Input for this task »
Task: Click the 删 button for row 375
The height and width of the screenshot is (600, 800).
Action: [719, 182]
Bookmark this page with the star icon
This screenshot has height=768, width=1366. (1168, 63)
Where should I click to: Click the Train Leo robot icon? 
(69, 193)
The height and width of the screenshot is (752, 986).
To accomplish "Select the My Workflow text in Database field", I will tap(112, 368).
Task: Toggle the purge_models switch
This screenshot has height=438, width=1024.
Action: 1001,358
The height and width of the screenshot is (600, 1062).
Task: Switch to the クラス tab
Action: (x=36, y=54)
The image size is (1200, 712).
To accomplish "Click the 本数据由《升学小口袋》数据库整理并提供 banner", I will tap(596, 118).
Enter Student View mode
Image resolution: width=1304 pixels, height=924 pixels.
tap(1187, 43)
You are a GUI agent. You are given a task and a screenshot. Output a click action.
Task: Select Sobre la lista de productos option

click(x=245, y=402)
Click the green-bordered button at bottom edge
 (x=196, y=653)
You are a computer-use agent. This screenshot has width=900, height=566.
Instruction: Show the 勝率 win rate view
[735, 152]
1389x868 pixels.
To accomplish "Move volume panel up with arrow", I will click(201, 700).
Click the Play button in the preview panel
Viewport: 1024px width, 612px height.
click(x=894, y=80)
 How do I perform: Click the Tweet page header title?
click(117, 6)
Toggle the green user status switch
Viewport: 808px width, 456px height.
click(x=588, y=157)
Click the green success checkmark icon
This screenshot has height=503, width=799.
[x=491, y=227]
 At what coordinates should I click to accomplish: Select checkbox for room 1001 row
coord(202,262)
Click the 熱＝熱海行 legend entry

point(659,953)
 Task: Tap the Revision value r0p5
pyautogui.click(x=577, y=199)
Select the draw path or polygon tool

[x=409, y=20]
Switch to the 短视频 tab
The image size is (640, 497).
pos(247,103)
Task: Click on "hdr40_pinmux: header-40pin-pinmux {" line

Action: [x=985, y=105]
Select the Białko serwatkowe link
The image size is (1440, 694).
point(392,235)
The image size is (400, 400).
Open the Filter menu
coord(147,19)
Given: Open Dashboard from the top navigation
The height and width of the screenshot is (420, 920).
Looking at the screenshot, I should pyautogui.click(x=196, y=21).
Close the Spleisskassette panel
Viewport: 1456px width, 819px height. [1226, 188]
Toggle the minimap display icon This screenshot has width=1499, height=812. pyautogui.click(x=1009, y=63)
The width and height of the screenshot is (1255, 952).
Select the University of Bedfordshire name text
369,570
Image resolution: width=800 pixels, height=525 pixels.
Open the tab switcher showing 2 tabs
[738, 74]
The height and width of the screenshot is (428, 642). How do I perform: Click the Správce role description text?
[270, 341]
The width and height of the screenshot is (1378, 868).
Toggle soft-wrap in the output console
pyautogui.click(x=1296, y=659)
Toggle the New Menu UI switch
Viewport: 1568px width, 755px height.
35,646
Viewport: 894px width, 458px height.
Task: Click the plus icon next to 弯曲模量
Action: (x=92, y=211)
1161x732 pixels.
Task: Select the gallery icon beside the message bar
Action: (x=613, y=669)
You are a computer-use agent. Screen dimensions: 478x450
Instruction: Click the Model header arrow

Given exercise »
Filter the material above and copy each line that contains the string "resolution", matching case exactly.

Written reply »
Image resolution: width=1304 pixels, height=924 pixels.
Image resolution: width=800 pixels, height=525 pixels.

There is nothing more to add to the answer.